Soppressione della sede piacentina di Servizi Italia (lavanderia industriale)

Un trasferimento che rischia di assumere le sembianze di un licenziamento. “Un fulmine a ciel sereno” lo hanno definito Massimo Tarenchi, segretario Filctem Cgil Piacenza e Massimo Pelizzari, segretario Femca Cisl, nel corso di una conferenza stampa, sulla crisi di Servizi Italia, lavanderia industriale che lavora per la sanità e che a Piacenza conta 58 dipendenti di cui 56 a tempo indeterminato e 45 donne, molte madri in part-time.

La brutta notizia per queste lavoratrici è arrivata nei giorni scorsi: verrà chiuso lo stabilimento di Piacenza e saranno tutte trasferite a 50 chilometri di distanza. E chi aveva ottenuto il part-time per conciliare tempi di vita e di lavoro lo perderà.
Mentre i camici degli “eroi”, ossia le divise del 118, le lenzuola dell’ospedale di Piacenza e via dicendo saranno spedite a Parma e Genova. Il 65% delle lavorazioni di lavanderia seguirà le lavoratrici piacentine a Soragna, mentre il restante 35% verrà lavato e sanificato nello stabilimento di Bolzaneto (Genova).

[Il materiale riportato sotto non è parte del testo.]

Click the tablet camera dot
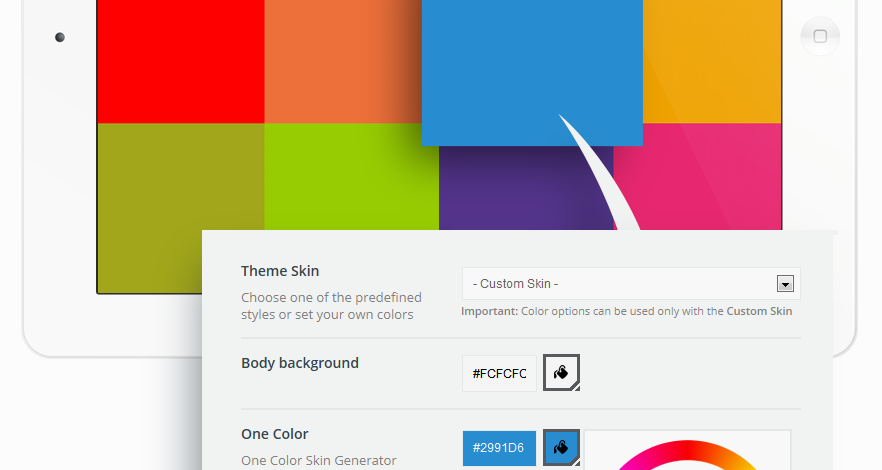tap(60, 37)
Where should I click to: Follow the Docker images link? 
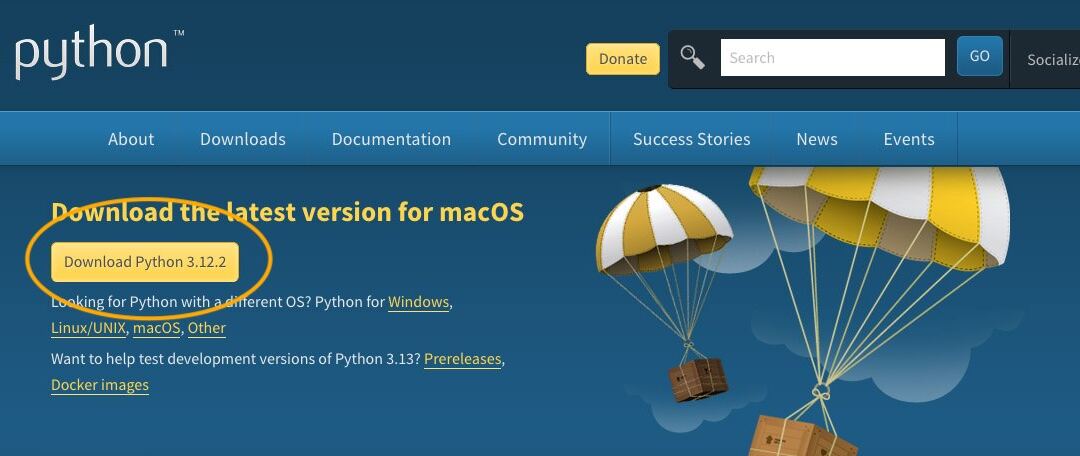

“E’ una realtà che da 20 anni opera a Piacenza e che ora chiude e trasferisce tutto e tutti – hanno spiegato Pelizzari e Tarenchi -. Da parte nostra abbiamo chiesto di attivare il tavolo di confronto in Provincia di Piacenza e in Regione Emilia-Romagna. L’impatto della decisione aziendale è pesante, grave: stiamo parlando di lavoratrici e una parte di loro non potrà sostenere il trasferimento. Fa riflettere come la prosopopea degli “eroi” del covid poi vada a scontrarsi con gli appalti al massimo ribasso di cui è vittima il sistema del lavaggio industriale della biancheria ospedaliera, dei camici di medici e infermieri. L’azienda, quotata in borsa, ha avviato un piano di organizzazione finanziaria e produttiva e Piacenza, nonostante si stata un tassello fondamentale nel complesso della lotta al Covid nei mesi più bui, viene soppressa e trasferita, entro fine anno. Crediamo che un gesto e una presa di posizione delle istituzioni e della società civile nei confronti di queste lavoratrici sia doverosa. Non è possibile che un sistema di appalti al massimo ribasso costringa realtà che hanno sempre garantito un servizio di qualità e un impatto sociale del tutto positivo vengano soppresse proprio a Piacenza”.